BLOSSOM: Block-wise Federated Learning Over Shared and Sparse Observed Modalities

arXiv cs.LG / 3/31/2026

📰 NewsSignals & Early TrendsIdeas & Deep AnalysisModels & Research

Key Points

  • The paper introduces BLOSSOM, a task-agnostic multimodal federated learning framework built for realistic conditions where clients have different and missing modality sets.
  • BLOSSOM allows flexible sharing of model components and uses a block-wise aggregation strategy to aggregate shared blocks while keeping task-specific blocks private for partial personalization.
  • The approach is designed to handle both client heterogeneity and task heterogeneity more effectively than methods that assume uniform modality availability.
  • Experiments across multiple multimodal datasets show that block-wise personalization can substantially improve performance under severe modality sparsity.
  • Reported gains include an average 18.7% improvement over full-model aggregation in modality-incomplete settings and 37.7% in modality-exclusive scenarios, underscoring BLOSSOM’s practical value for multimodal FL deployments.

Abstract

Multimodal federated learning (FL) is essential for real-world applications such as autonomous systems and healthcare, where data is distributed across heterogeneous clients with varying and often missing modalities.
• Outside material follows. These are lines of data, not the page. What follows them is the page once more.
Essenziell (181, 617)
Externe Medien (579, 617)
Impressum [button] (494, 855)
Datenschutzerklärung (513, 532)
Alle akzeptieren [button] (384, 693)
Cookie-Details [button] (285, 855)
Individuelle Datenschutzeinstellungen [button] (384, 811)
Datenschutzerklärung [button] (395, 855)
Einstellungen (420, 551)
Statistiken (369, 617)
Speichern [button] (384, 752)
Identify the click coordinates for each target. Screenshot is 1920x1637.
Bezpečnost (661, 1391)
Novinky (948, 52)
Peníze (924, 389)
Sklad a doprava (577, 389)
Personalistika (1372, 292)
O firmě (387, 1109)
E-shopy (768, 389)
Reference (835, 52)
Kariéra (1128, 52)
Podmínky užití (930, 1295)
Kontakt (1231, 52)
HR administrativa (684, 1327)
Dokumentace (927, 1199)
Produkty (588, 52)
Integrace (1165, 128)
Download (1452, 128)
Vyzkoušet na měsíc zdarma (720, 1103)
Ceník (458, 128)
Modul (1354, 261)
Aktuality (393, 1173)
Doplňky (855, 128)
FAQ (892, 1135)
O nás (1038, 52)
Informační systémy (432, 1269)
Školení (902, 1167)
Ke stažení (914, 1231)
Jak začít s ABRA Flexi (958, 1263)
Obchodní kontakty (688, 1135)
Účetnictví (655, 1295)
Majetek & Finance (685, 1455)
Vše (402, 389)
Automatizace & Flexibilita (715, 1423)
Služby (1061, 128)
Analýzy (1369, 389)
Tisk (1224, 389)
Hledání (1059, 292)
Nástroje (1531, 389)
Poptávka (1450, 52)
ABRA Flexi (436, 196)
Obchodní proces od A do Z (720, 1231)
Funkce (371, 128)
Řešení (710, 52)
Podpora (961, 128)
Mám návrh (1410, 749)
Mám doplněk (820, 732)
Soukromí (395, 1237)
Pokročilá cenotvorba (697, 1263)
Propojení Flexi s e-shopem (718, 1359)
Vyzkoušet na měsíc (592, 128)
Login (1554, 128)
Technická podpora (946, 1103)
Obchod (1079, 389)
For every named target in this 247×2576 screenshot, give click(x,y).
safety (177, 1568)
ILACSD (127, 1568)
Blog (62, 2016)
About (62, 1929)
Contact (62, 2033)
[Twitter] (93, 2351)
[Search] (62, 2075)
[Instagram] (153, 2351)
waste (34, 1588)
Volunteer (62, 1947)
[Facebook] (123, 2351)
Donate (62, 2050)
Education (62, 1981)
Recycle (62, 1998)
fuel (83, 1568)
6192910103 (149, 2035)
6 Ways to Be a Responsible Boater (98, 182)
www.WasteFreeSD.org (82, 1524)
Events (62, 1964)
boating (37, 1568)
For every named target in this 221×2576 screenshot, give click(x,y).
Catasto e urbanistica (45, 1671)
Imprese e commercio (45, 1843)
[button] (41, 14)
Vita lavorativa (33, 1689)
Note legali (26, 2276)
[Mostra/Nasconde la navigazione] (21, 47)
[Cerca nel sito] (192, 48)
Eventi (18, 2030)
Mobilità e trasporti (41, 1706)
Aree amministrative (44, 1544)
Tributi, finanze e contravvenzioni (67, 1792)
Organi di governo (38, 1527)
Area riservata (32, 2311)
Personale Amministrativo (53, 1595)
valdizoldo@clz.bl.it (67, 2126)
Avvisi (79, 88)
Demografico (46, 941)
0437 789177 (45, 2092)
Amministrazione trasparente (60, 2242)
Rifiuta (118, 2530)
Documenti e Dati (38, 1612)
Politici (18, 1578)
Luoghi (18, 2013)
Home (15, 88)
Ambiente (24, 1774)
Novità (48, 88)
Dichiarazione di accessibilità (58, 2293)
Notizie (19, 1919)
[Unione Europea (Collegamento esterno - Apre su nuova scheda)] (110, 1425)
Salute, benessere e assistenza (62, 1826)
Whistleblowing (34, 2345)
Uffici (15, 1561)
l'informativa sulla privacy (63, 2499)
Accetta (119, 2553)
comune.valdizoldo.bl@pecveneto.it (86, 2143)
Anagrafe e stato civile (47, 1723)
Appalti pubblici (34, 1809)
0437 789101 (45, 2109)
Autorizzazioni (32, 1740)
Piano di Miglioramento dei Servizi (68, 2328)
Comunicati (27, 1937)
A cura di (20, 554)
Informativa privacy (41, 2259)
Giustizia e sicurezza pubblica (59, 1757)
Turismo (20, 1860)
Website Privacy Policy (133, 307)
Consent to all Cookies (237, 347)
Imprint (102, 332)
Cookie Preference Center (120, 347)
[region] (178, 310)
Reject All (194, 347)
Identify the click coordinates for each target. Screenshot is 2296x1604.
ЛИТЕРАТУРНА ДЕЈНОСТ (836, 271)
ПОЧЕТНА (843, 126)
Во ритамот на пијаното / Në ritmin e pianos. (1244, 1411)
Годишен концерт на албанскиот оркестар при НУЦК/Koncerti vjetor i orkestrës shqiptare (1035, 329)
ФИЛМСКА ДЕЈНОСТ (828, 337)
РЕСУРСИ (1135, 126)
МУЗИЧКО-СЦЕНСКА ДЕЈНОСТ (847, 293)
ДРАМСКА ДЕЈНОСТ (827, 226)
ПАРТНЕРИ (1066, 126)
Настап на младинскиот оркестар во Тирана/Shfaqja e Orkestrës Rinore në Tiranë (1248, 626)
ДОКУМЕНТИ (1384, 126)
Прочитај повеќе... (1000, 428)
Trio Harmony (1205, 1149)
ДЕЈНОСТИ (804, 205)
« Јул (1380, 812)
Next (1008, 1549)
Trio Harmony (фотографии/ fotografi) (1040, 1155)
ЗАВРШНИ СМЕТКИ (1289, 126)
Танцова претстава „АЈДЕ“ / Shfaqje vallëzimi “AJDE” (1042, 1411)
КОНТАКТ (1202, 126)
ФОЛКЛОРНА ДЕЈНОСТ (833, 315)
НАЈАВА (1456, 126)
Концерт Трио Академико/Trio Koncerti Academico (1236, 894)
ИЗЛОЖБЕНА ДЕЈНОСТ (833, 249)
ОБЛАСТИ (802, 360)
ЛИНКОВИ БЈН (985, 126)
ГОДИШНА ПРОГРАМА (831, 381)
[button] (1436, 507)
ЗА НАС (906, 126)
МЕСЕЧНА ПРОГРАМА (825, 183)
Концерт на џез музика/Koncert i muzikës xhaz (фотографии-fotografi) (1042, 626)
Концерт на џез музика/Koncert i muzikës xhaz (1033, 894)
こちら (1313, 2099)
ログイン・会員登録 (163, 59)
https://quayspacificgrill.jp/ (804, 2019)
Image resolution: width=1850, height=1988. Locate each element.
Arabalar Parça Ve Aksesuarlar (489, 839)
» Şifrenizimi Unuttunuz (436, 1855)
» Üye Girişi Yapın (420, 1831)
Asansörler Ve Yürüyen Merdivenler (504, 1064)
However, most existing FL approaches assume uniform modality availability, limiting their applicability in practice. We introduce BLOSSOM, a task-agnostic framework for multimodal FL designed to operate under shared and sparsely observed modality conditions. BLOSSOM supports clients with arbitrary modality subsets and enables flexible sharing of model components. To address client and task heterogeneity, we propose a block-wise aggregation strategy that selectively aggregates shared components while keeping task-specific blocks private, enabling partial personalization. We evaluate BLOSSOM on multiple diverse multimodal datasets and analyse the effects of missing modalities and personalization. Our results show that block-wise personalization significantly improves performance, particularly in settings with severe modality sparsity. In modality-incomplete scenarios, BLOSSOM achieves an average performance gain of 18.7% over full-model aggregation, while in modality-exclusive settings the gain increases to 37.7%, highlighting the importance of block-wise learning for practical multimodal FL systems.